B. İstinaf Sebepleri
1.Davalı Kurum vekili, istinaf dilekçesinde özetle; takibe konu borçlardan davacının sorumluluğu bulunduğunu, 2006 tarihinde davacı tarafından yapılandırma başvurusu yapılarak işlemekte olan zamanaşımının kesildiğini, bu dönem sonrası da zamanaşımını kesen işlemler (ödeme emrinin ilanen tebligatı) yapılması sebebi ile alacağın zamanaşımına uğramasının söz konusu olmadığını ileri sürerek kararın kaldırılmasına ve talep doğrultusunda karar verilmesini istemiştir.

C. Gerekçe ve Sonuç
Bölge Adliye Mahkemesinin yukarıda tarih ve sayısı belirtilen kararı ile; istinaf başvurusunun esastan reddine karar verilmiştir.

V. TEMYİZ
A. Temyiz Yoluna Başvuranlar
Bölge Adliye Mahkemesinin yukarıda belirtilen kararına karşı süresi içinde davalı Kurum vekili temyiz isteminde bulunmuştur.

B. Temyiz Sebepleri
Davalı Kurum vekili; istinaf dilekçesinde belirttiği sebeplerle kararı temyiz etmiştir.

C. Gerekçe
1. Uyuşmazlık ve Hukuki Nitelendirme
Uyuşmazlık, ödeme emirlerinin iptali istemine ilişkindir.

2. İlgili Hukuk
6100 sayılı Hukuk Muhakemeleri Kanunu’nun (6100 sayılı Kanun) 369 uncu maddesinin birinci fıkrası ile 370 ve 371 inci maddeleri ile 506 sayılı Kanun’un 80 inci maddesi, 5510 sayılı Kanun’un 88 inci maddesi, 6183 sayılı Kanun’un 35 inci maddesi hükümleridir.

3. Değerlendirme
1.Bölge adliye mahkemelerinin nihai kararlarının bozulması 6100 sayılı Kanun’un 371 inci maddesinde yer alan sebeplerden birinin varlığı hâlinde mümkündür.

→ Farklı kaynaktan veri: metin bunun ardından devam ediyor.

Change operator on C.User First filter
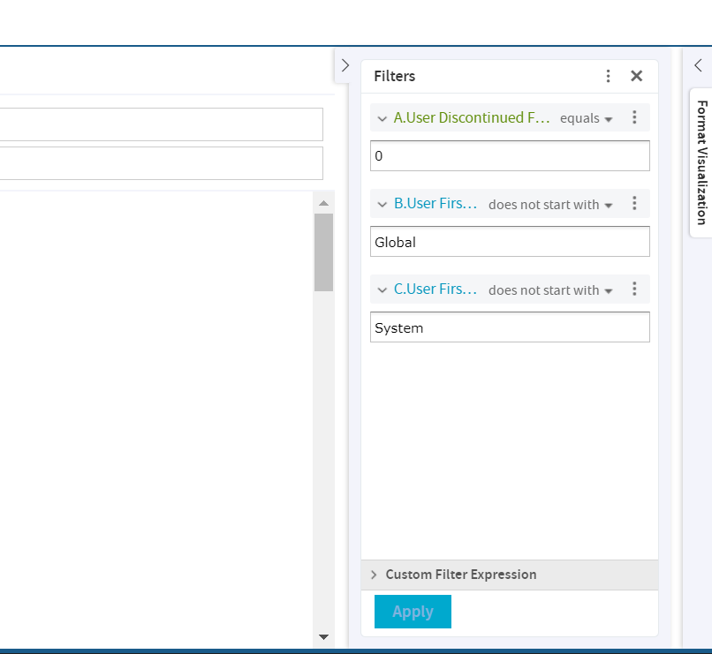Screen dimensions: 712x654 (549, 290)
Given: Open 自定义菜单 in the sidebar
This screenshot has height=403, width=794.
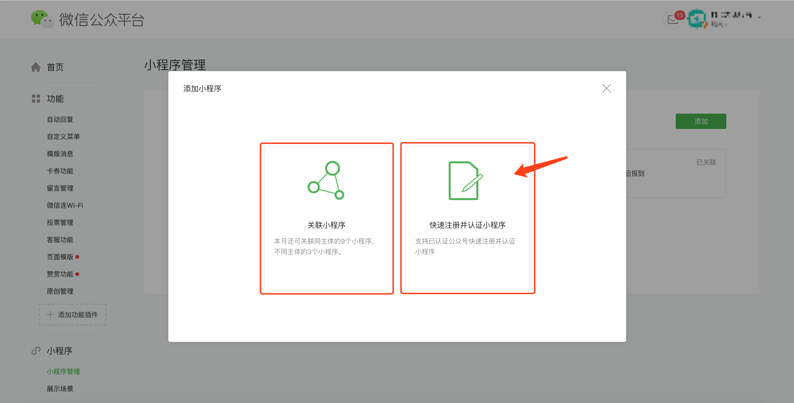Looking at the screenshot, I should (x=63, y=137).
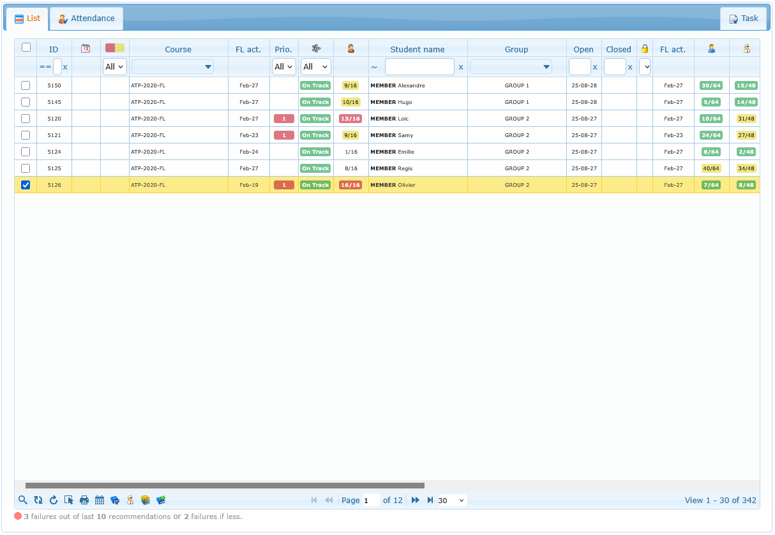This screenshot has width=775, height=535.
Task: Go to next page using forward arrow
Action: click(x=416, y=501)
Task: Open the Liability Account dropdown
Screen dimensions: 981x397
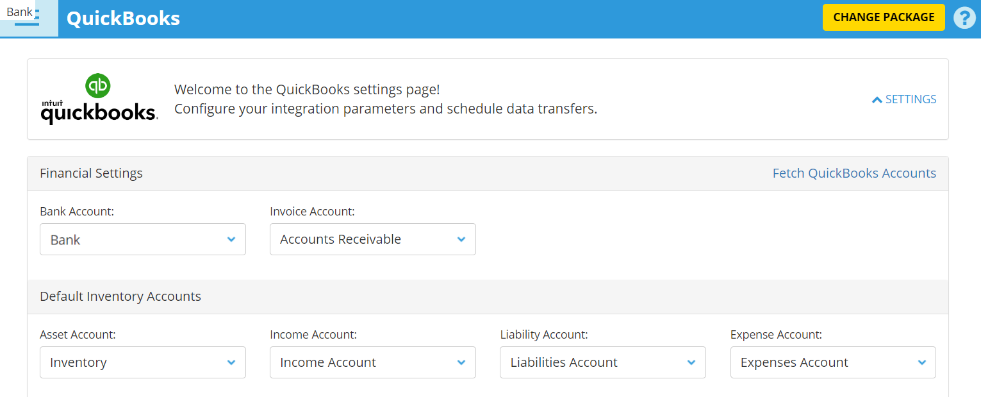Action: (x=602, y=362)
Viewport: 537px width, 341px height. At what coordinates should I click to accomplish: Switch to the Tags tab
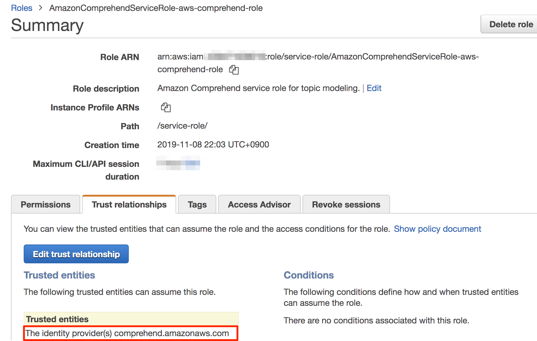[x=197, y=204]
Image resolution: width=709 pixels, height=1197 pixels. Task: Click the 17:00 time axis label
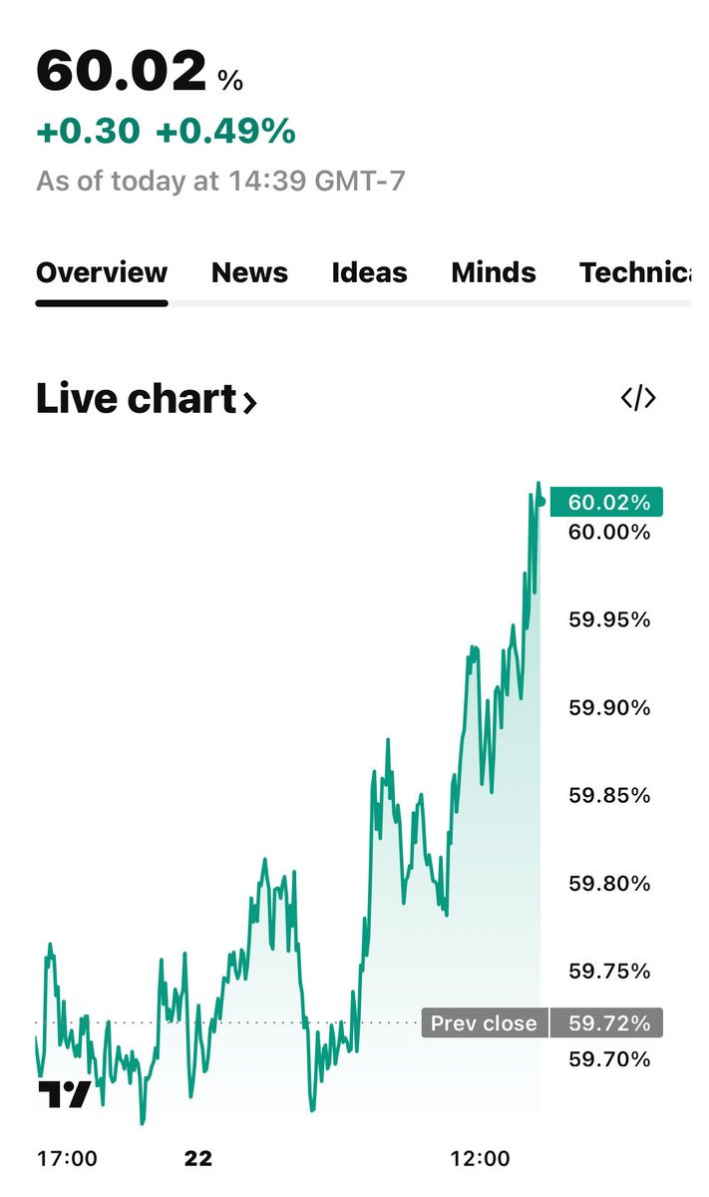click(67, 1158)
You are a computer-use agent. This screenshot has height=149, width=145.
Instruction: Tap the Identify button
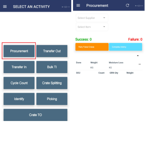pyautogui.click(x=19, y=99)
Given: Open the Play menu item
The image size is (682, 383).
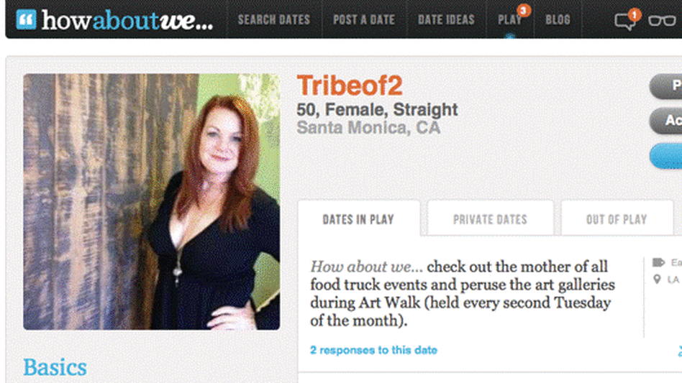Looking at the screenshot, I should tap(509, 20).
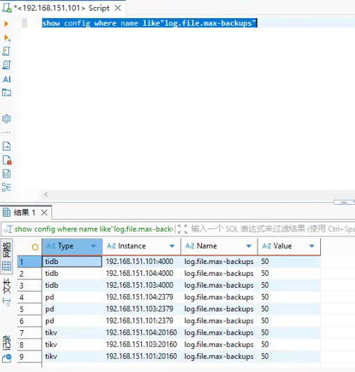Open editor settings gear icon
This screenshot has width=355, height=372.
click(x=6, y=118)

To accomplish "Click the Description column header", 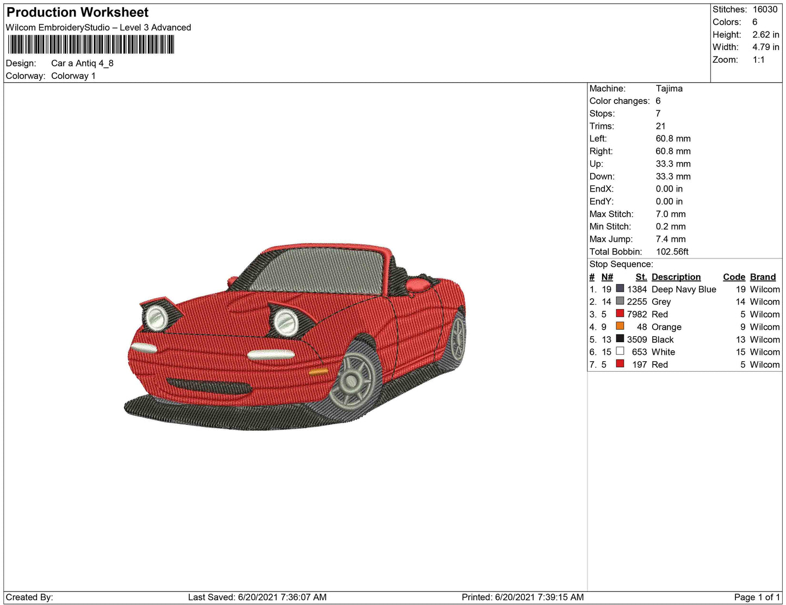I will click(x=676, y=277).
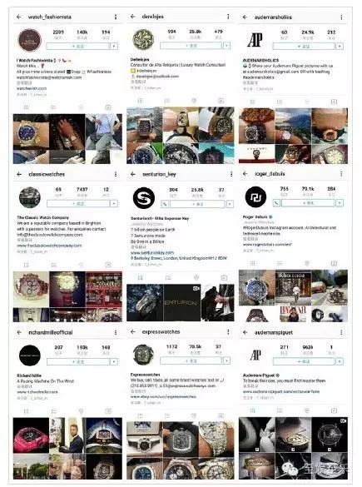362x487 pixels.
Task: Open overflow menu on classicwatches profile
Action: click(116, 174)
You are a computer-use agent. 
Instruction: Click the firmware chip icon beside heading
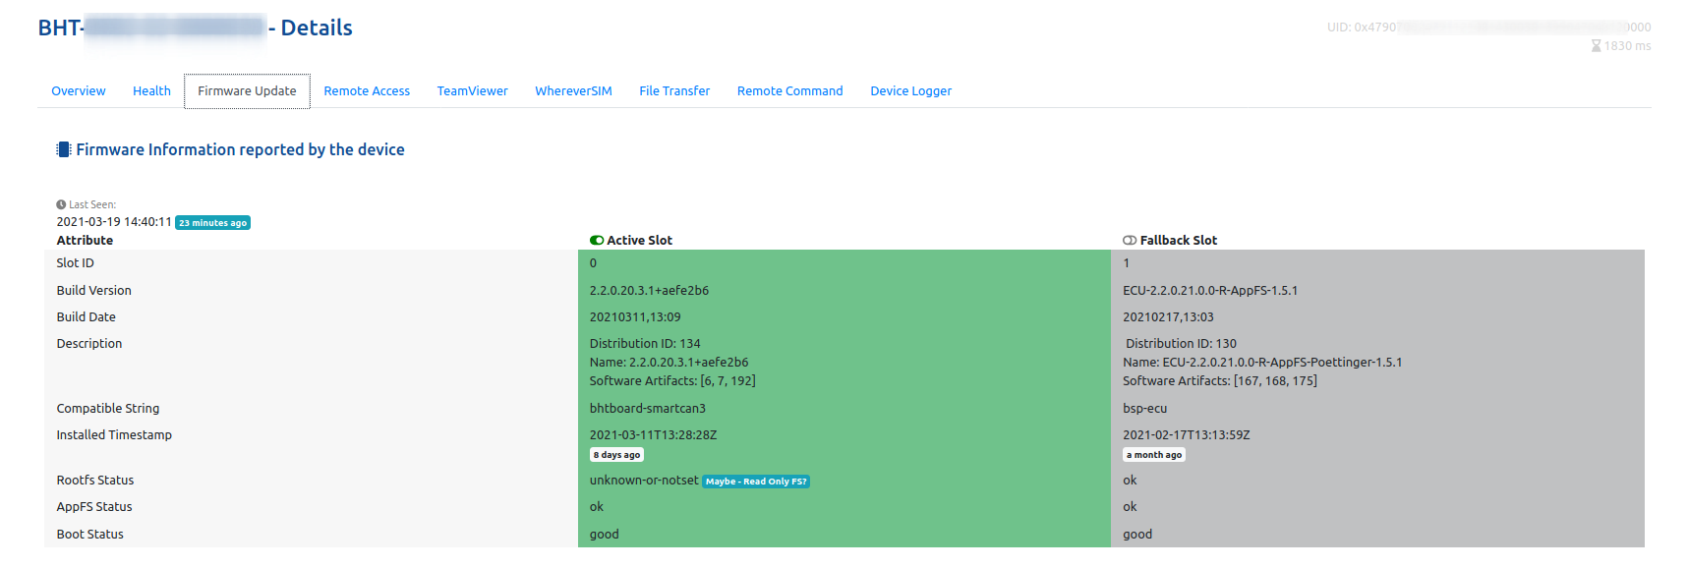[x=64, y=149]
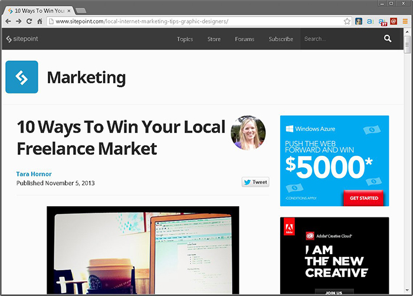Click the browser address bar URL
This screenshot has height=296, width=413.
pos(177,21)
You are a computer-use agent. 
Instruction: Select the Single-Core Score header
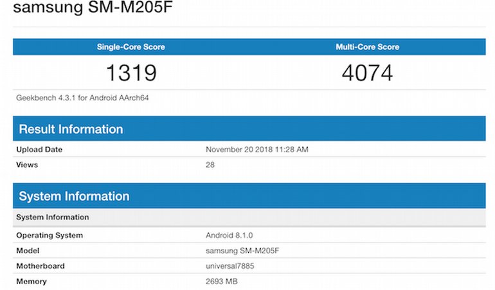coord(131,47)
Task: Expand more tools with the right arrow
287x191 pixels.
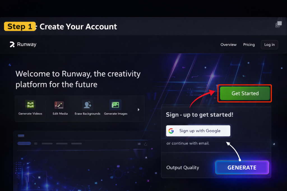Action: pos(138,110)
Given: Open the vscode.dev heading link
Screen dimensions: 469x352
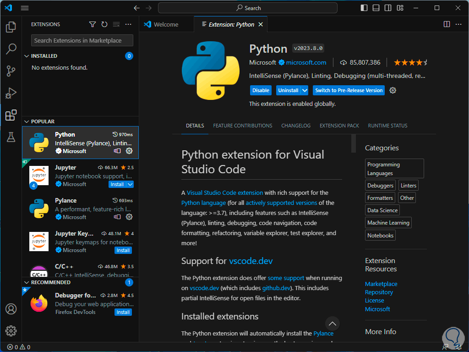Looking at the screenshot, I should [x=251, y=261].
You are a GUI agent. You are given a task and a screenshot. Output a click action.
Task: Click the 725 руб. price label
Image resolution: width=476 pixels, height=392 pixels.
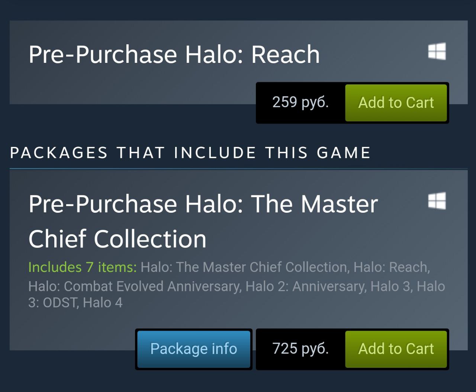[300, 348]
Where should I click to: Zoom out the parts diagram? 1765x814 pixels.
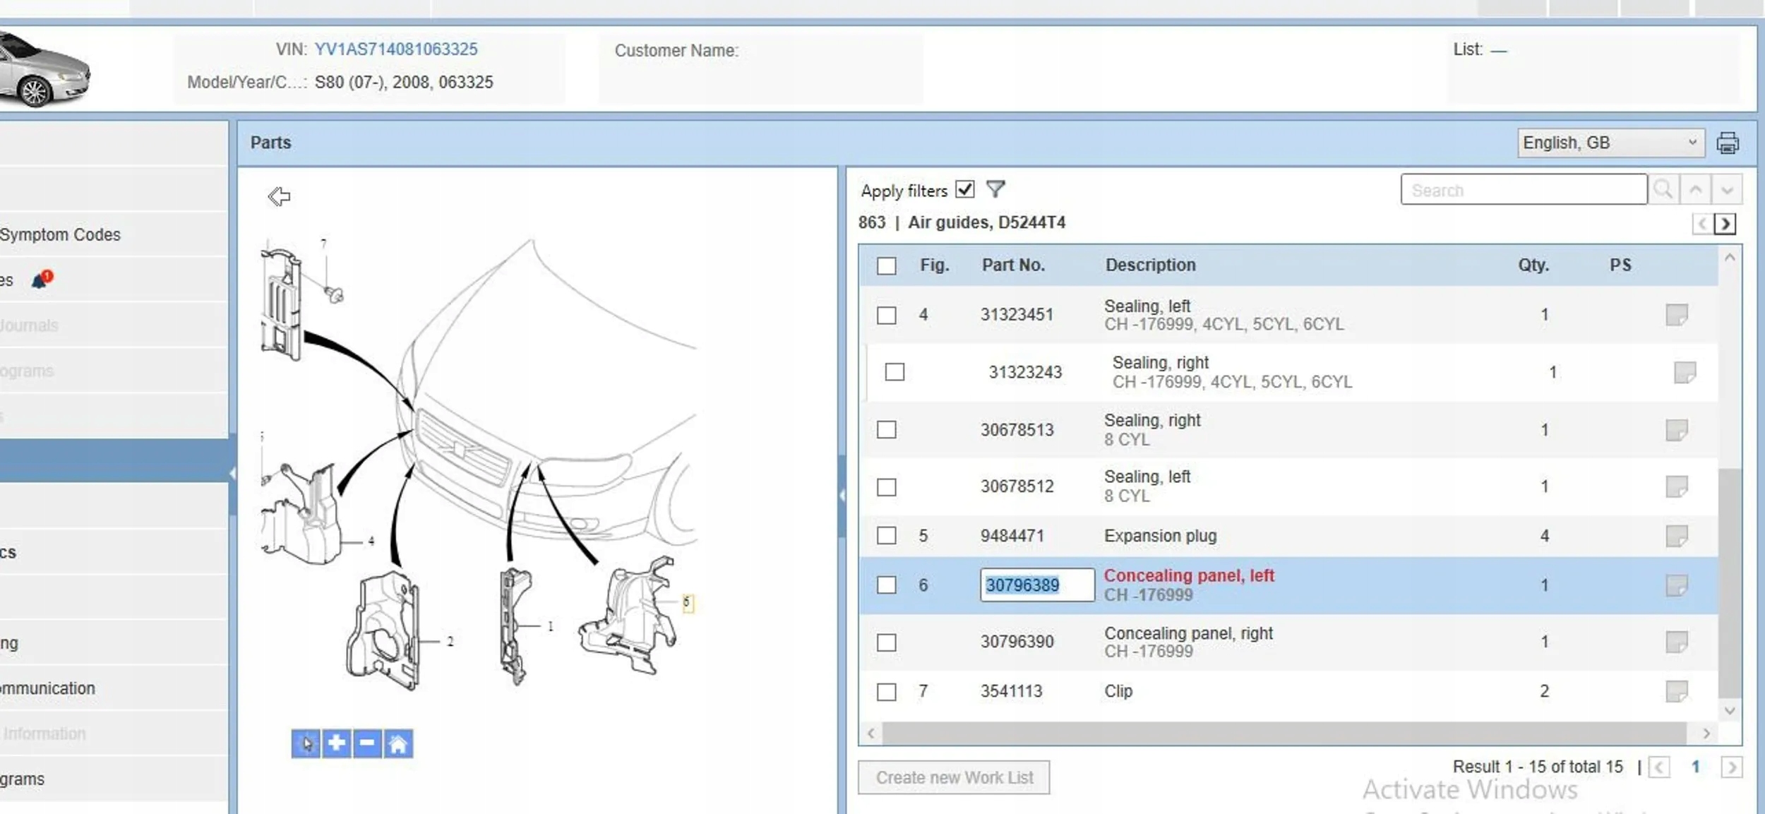pyautogui.click(x=367, y=743)
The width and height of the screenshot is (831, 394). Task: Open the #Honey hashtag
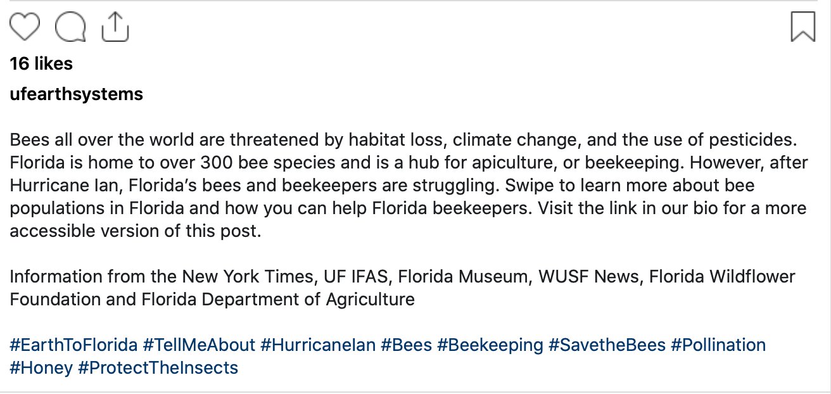coord(41,367)
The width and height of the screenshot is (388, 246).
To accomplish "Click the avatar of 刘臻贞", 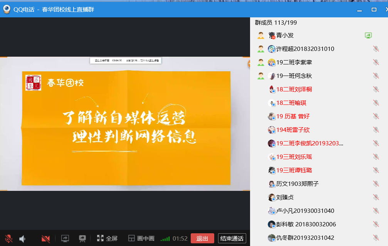I will point(272,197).
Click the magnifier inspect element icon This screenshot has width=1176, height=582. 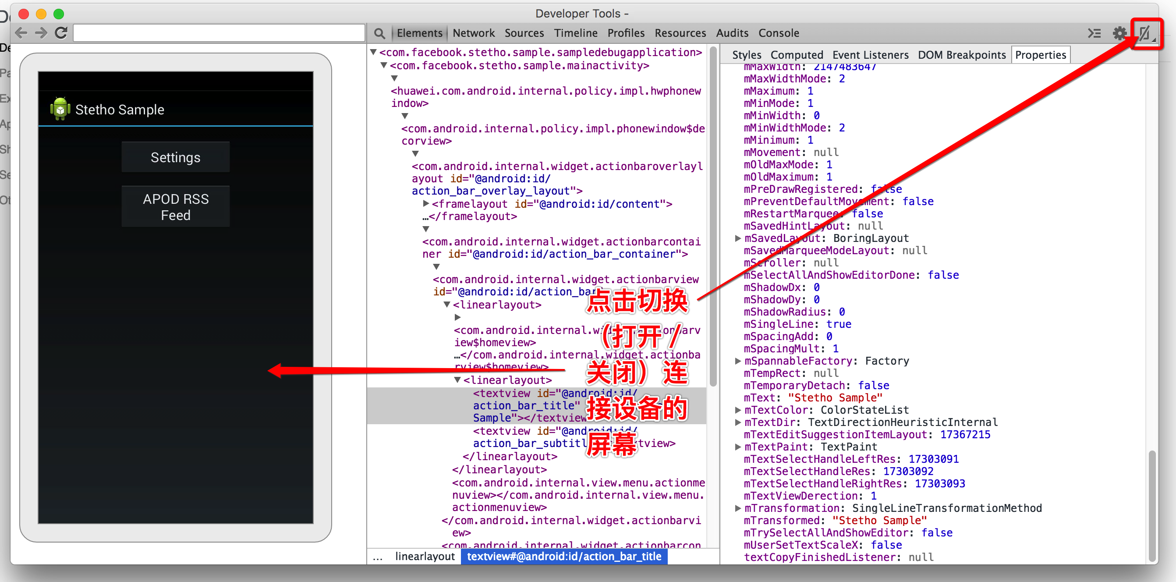coord(379,33)
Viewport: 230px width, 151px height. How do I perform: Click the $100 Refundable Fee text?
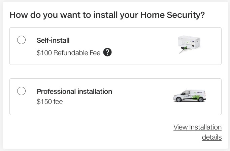coord(68,53)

2.Temyizen incelenen karar, tarafların karşılıklı iddia ve savunmalarına, dayandıkları belgelere, uyuşmazlığa uygulanması gereken hukuk kuralları ile hukuki ilişkinin nitelendirilmesine, dava şartlarına, yargılama ve ispat kuralları ile kararda belirtilen gerekçelere göre usul ve kanuna uygun olup davalı vekili tarafından temyiz dilekçesinde ileri sürülen nedenler kararın bozulmasını gerektirecek nitelikte görülmemiştir.

VI. KARAR
Açıklanan sebeplerle;
Temyiz olunan Bölge Adliye Mahkemesi kararının 6100 sayılı Kanun’un 370 inci maddesinin birinci fıkrası uyarınca ONANMASINA,

Dosyanın İlk Derece Mahkemesine, kararın bir örneğinin Bölge Adliye Mahkemesine gönderilmesine,

27.03.2023 tarihinde oy birliğiyle karar verildi.